The cultural competence approach has grown significantly in the North American human service professions. The reliance of social workers on cultural awareness to block the influence of their own culture in the helping process entails three problematic and conflicting assumptions, namely, the notion of human being as cultural artifact, the use of self as a technique for transcending cultural bias, and the subject-object dichotomy as a defining structure of the worker-client relationship. The authors contend that there are conceptual incoherencies within the cultural competence model's standard notion of self-awareness. The conceptualization of a dialogic self may unsettle the hierarchical worker-client relationship and de-essentialize the concept of culture. Cross-cultural social work thus becomes a site where client and worker negotiate and communicate to cocreate new meanings and relationships.

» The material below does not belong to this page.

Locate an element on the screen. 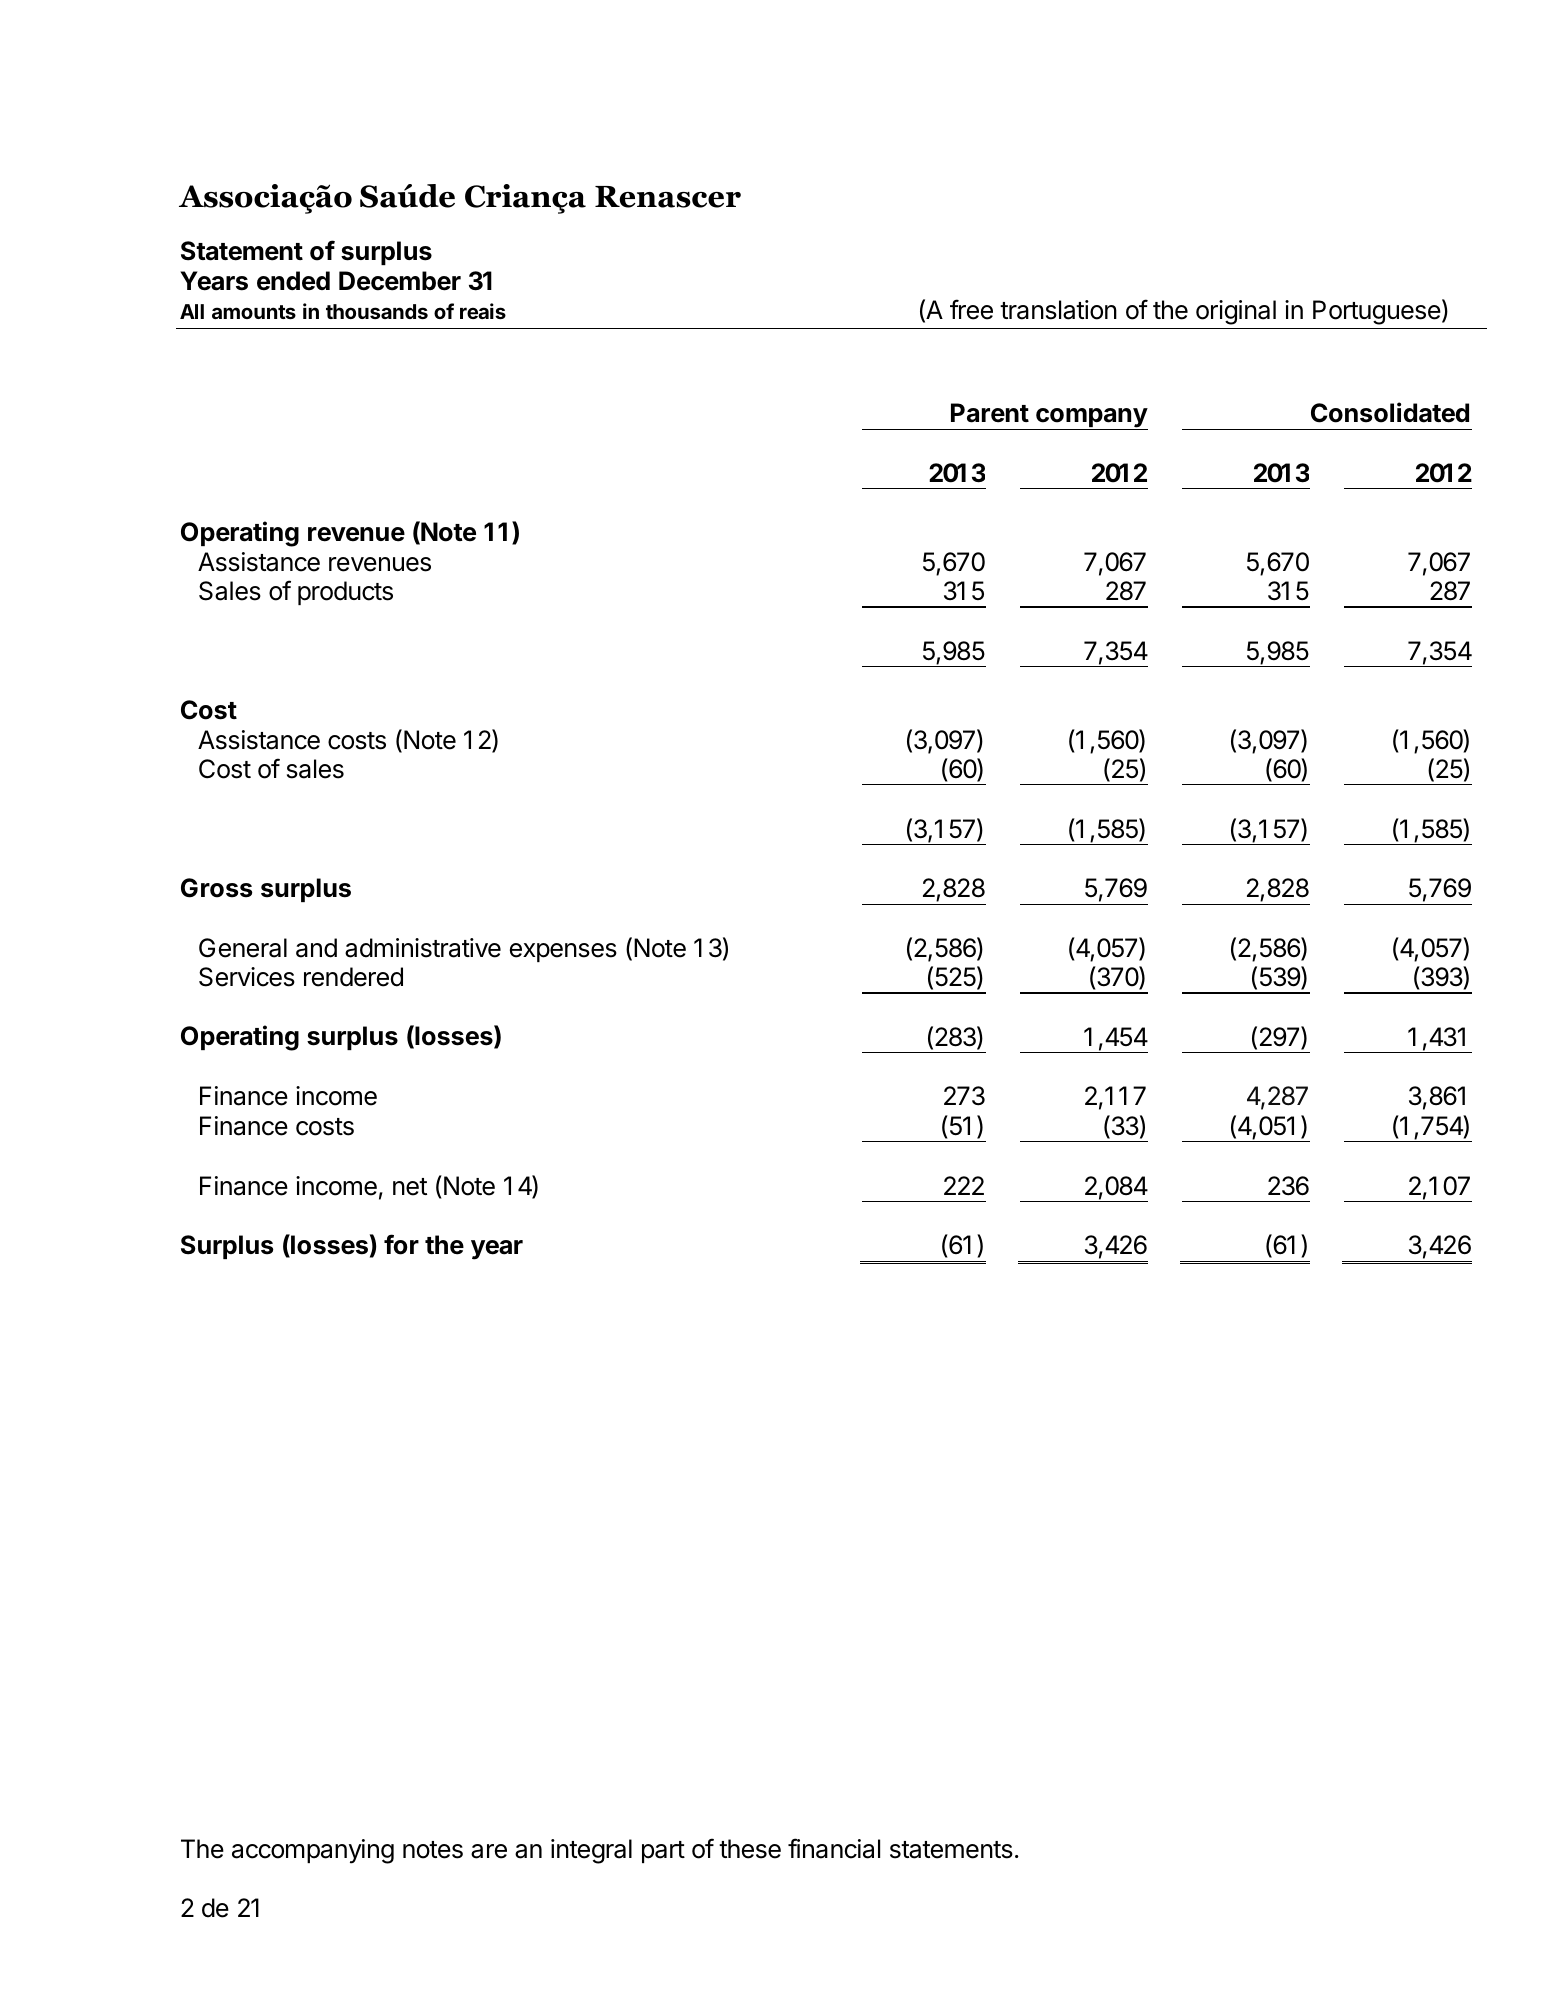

With cultural diversity increasing in North America, cross-cultural practice has grown significantly in the social work profession. Discussion among social work educators, researchers, and practitioners about training, practice, and theory building in cross-cultural social work abounds in the present literature (Goldberg, 2000). Cross-cultural social work can be generally defined as any working relationship "in which two or more of the participants differ with respect to cultural background, values and lifestyle" (D. W. Sue et al., 1982, p.47). In this article, we examine the major approach in cross-cultural social work, namely, the cultural competence model, which has also received tremendous attention in other human service professions such as counseling, health, and mental health. Although this article purports to provide an alternative insight for the social work profession, the discussion may be useful to other human service professions, members of which often engage cross-culturally with clients.

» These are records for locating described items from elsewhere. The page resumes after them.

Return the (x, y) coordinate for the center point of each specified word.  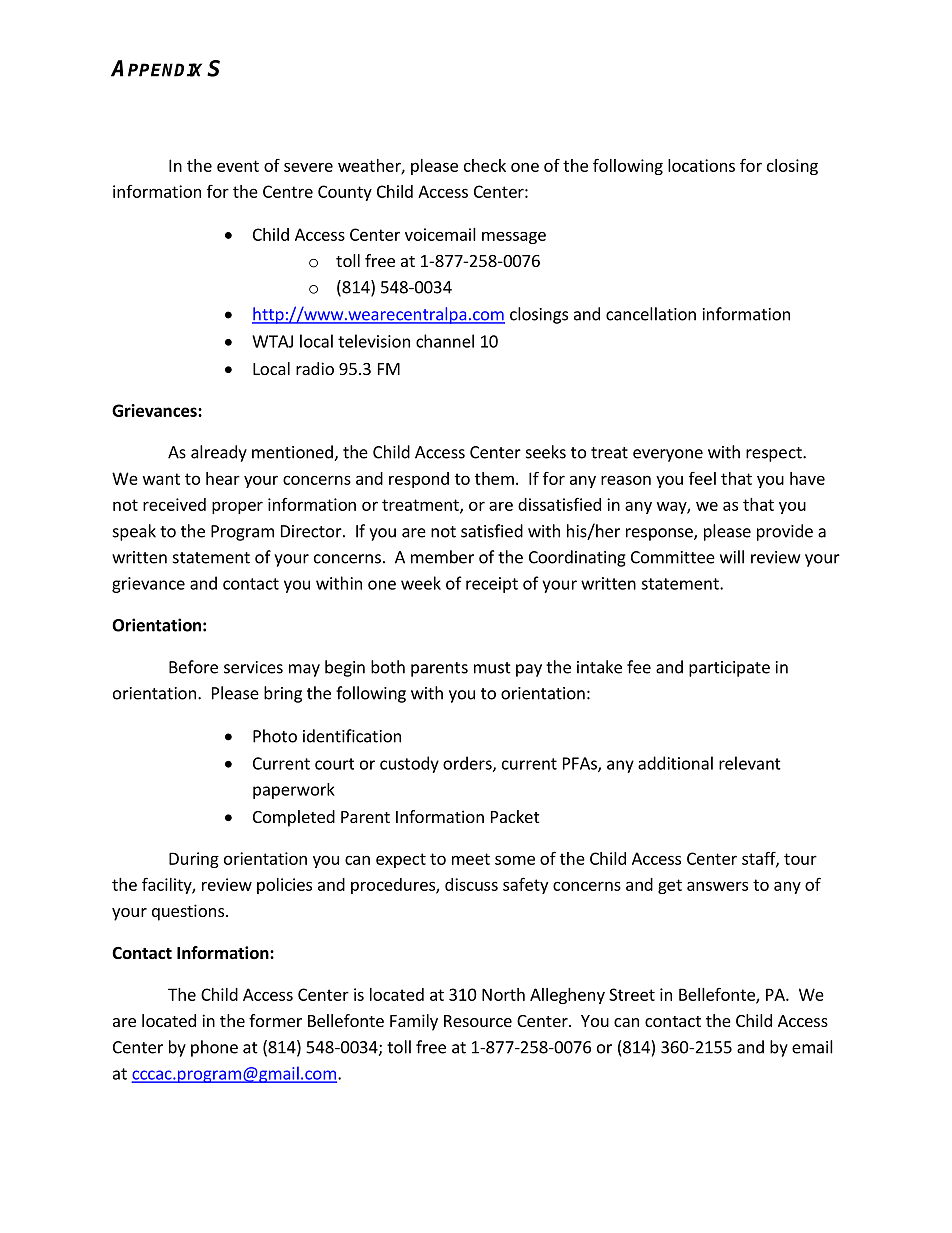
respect (775, 454)
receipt (492, 585)
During (194, 860)
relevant (750, 763)
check (485, 165)
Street (632, 994)
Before (193, 667)
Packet (515, 816)
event (238, 166)
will (732, 557)
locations (701, 165)
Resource (478, 1021)
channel (445, 341)
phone (214, 1048)
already (219, 453)
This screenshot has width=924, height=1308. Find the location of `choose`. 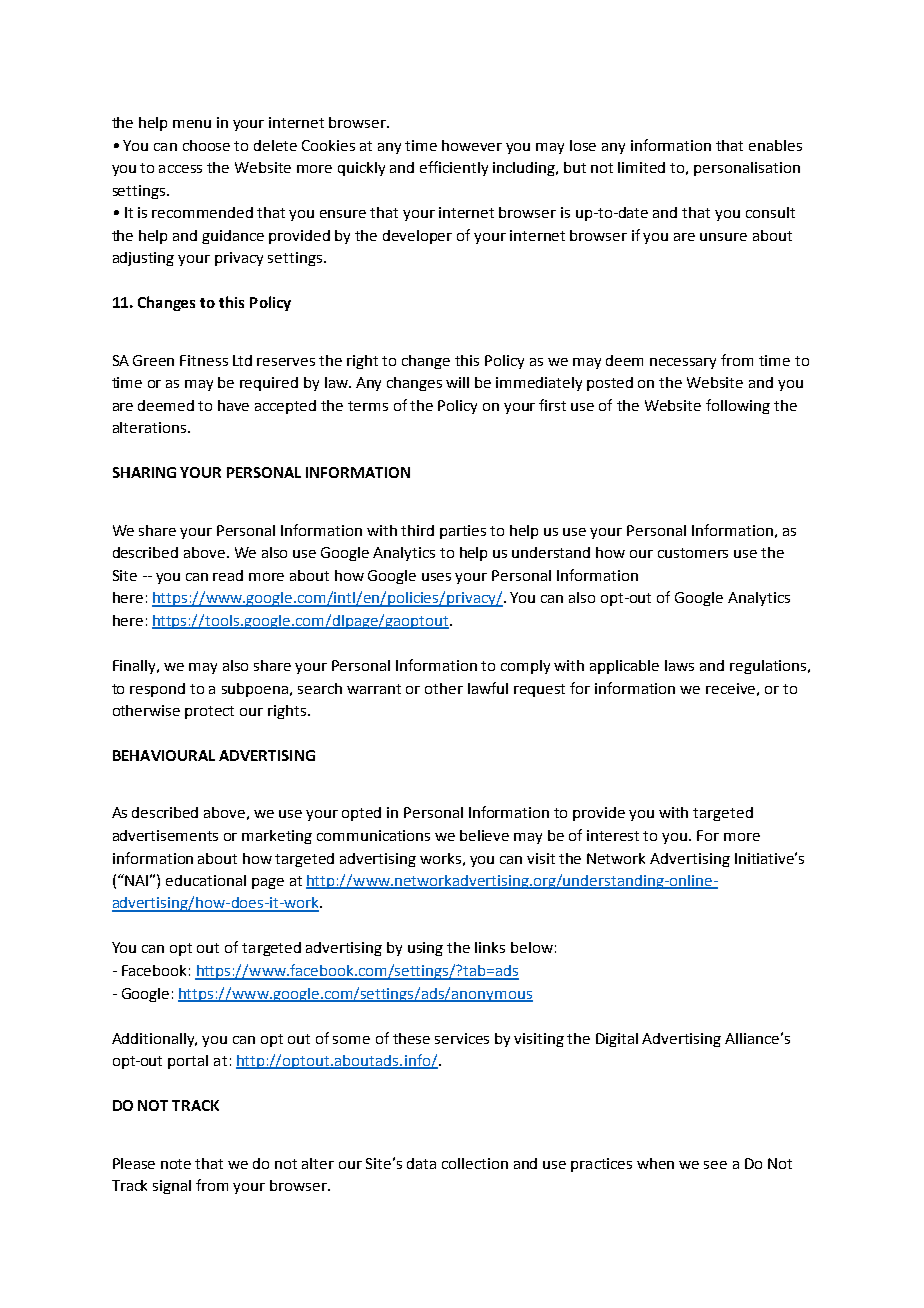

choose is located at coordinates (206, 145).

We contend that the cultural competence model's taken-for-granted notion of cultural awareness, which is a form of self-awareness that focuses particularly on one's cultural background, is conceptually incoherent. Its faith in a social worker's capacity to activate a set of techniques in order to suspend their own cultural influences contradicts its postulation of the individual as a cultural being. This conception of social workers' self-awareness also produces a hierarchical subject-object dichotomy in the worker-client relationship, as it assumes that social workers are subjects capable of becoming neutral and impartial culture-free agents, while clients are objects who stay within the limits of their culture, to be regarded as such by social workers. Borrowing insights from the social constructivist perspective and Mikhail Bakhtin's (1895-1975) theorization of dialogue, this article proposes a conceptualization of a dialogic self in cross-cultural practice. The dialogic self is an ongoing and fluid cocreation through intersubjective dialogue with others. We contend that understanding the self as dialogic unsettles the hierarchical worker-client relationship, saturating much of the existing discussion about cultural competence. The concept of the dialogic self in cross-cultural social work also eschews essentializing culture, both the worker's and the client's, and rather sees culture as fluid and changing.